**Document segment:**
Celtics vs. Lakers 2010: LA Claims 16th Title Plus the Levels of an Elite Player
It took seven games, but we finally have a 2010 NBA champion.
The Los Angeles Lakers bested their biggest rival, the Boston Celtics, to claim their 16th ring. The 83-79 final score is a good indication of how the game was played.
At one point during the game, one of the announcers claimed that the Lakers were playing their best defense of the season. It would be hard to find a better defensive effort from the Lakers this season.
Ron Artest was the unlikely hero. He got out of his shooting slump in Game Six and continued to score the ball efficiently in Game Seven.
He scored 20 points on seven for 18 shooting. He also hit a huge three pointer late in the game. It's safe the say that the Lakers made the right decision by signing Ron-Ron.
A lot of people will criticize Kobe Bryant for his performance. It took him 24 shots to make six field goals.
However, he did get to the line 15 times and ended with a tough 23 points. His biggest contribution was his rebounding. He pulled in 15 boards which helped the Lakers have a +13 rebounding margin over the Celtics.
Kobe's game reminded me a lot of Kevin Durant's Game Three against the Lakers in the first round.
Durant might be the best pure scorer in the game right now. He is the only sure thing on the Thunder offense.
In Game Three he struggled from the field, but still made an impact by rebounding and playing shut down defense on Kobe in the fourth quarter. Great players find ways to help their team, regardless of if they're feeling it or not.
The Celtics missed their starting center, Kendrick Perkins. Rebounding was difficult for Boston. They allowed 23 offensive rebounds. Great defense is wasted if you don't rebound the ball.
It seemed to me that Celtics had not yet solved their alpha dog issues. Earlier in the postseason, it looked like the Big Three had embraced the fact that Rajon Rondo was the best player on the team.
In Game Seven, it looked like Rondo was not so sure.
Rondo created the biggest mismatch against the Lakers' defense. He needed to shoot more than 13 times. With Perkins out, Rondo had the potential to swing the battle of the paint in Boston's favor.

**Instructions for the task:**
Name every player the article above on the 2010 Lakers–Celtics championship mentions by name.

**Extracted information:**
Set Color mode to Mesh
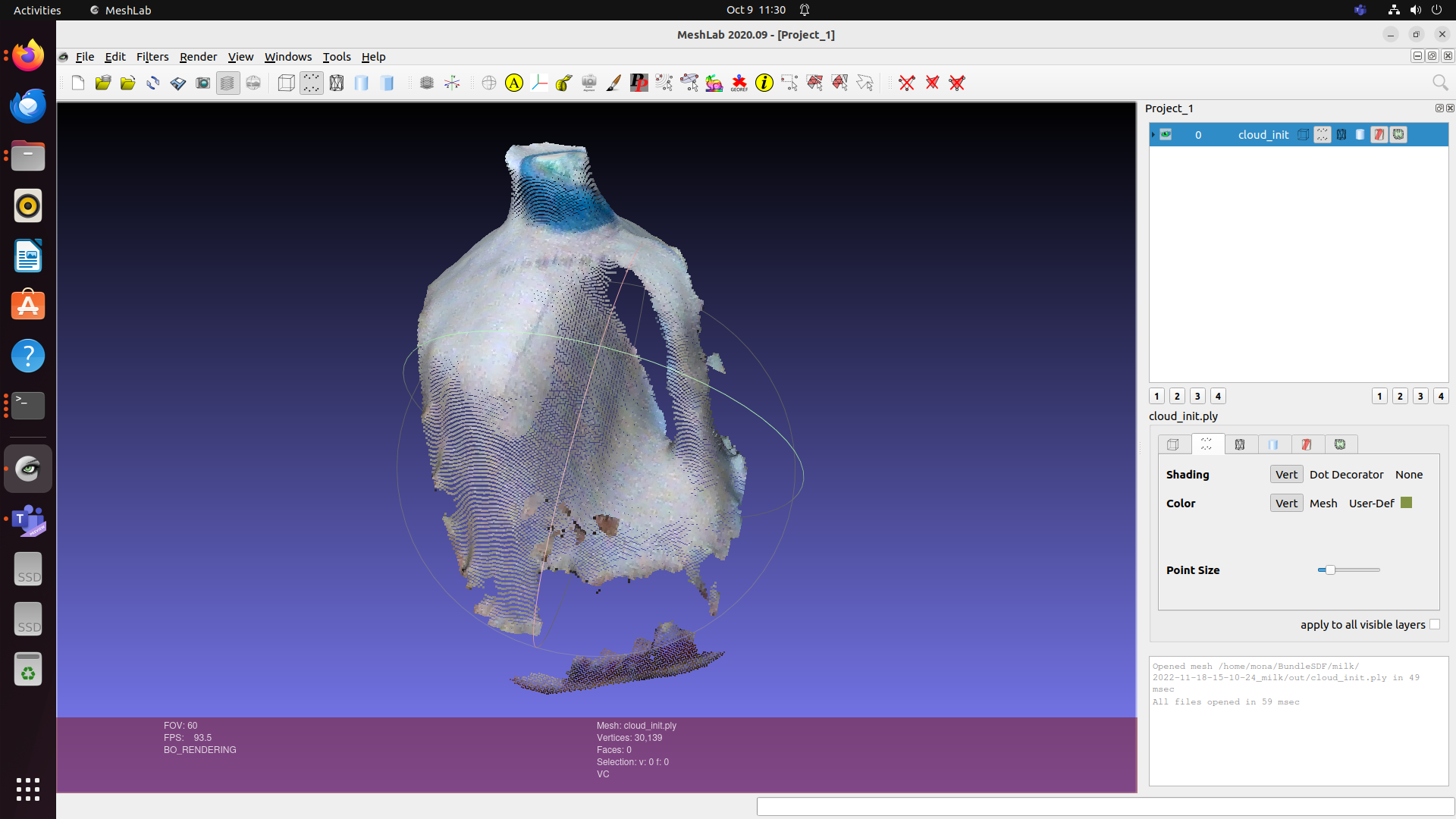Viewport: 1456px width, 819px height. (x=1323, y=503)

* * *

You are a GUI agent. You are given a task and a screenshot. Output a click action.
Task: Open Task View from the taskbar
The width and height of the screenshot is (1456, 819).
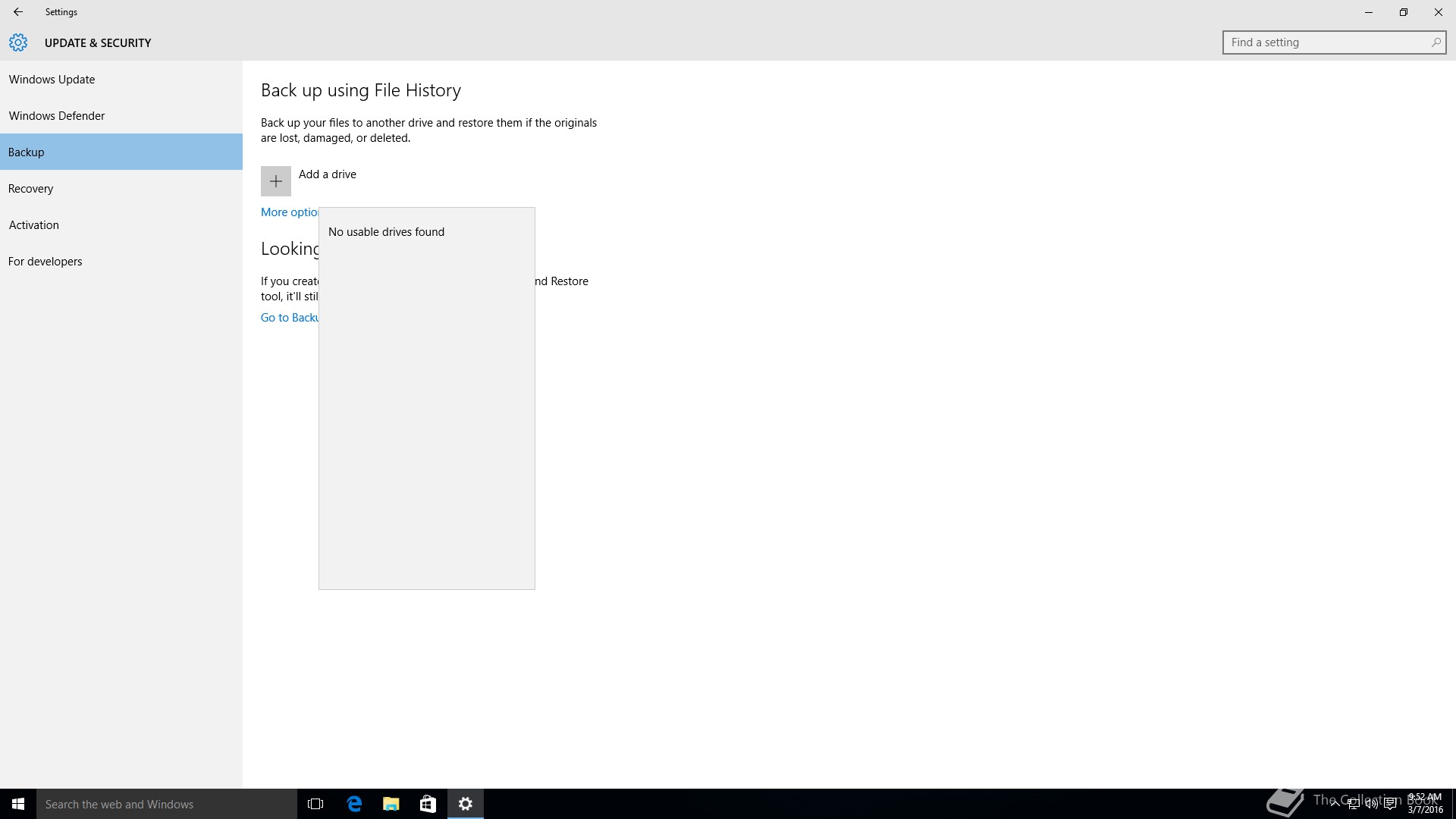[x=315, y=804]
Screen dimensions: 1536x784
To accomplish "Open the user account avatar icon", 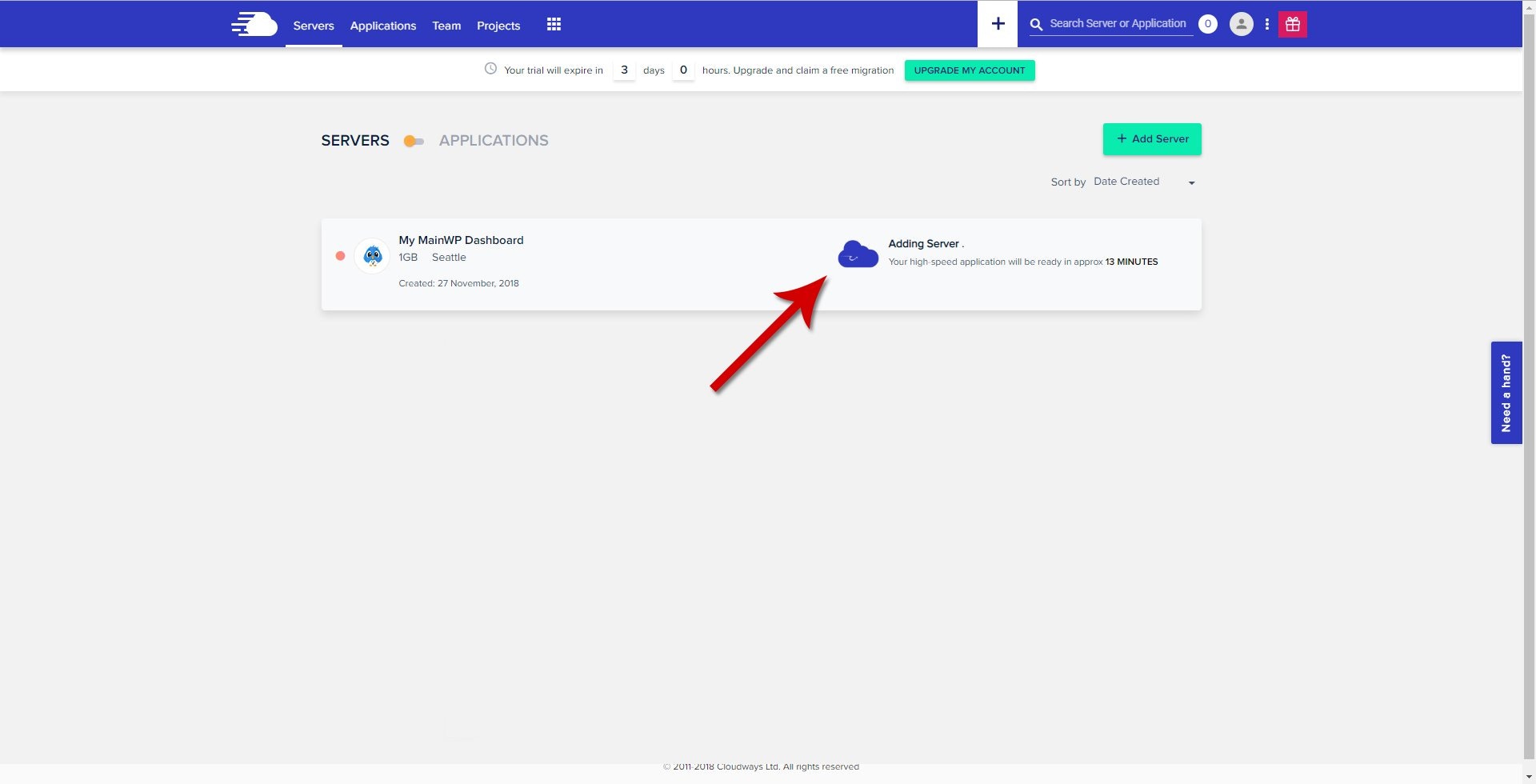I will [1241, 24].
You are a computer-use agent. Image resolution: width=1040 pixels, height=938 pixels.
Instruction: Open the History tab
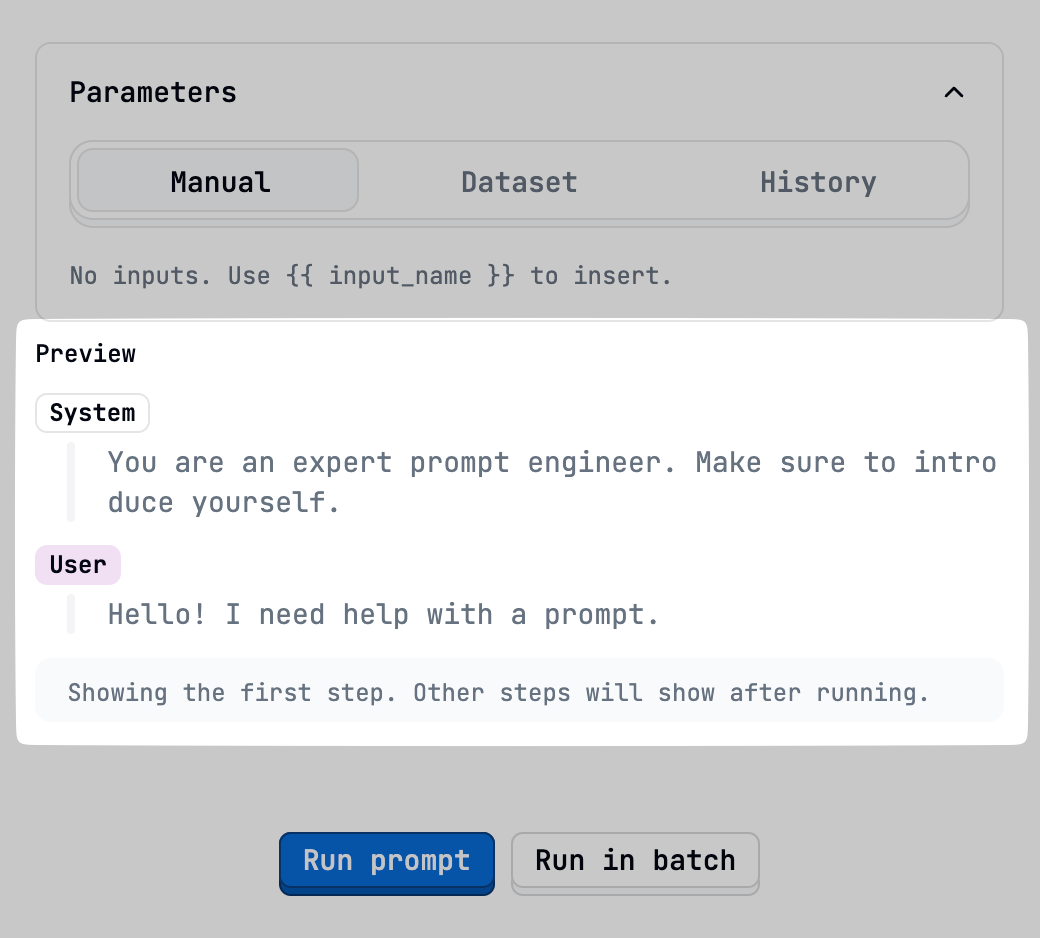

**Complete answer:**
Ron Artest, Kobe Bryant, Kevin Durant, Kendrick Perkins, Rajon Rondo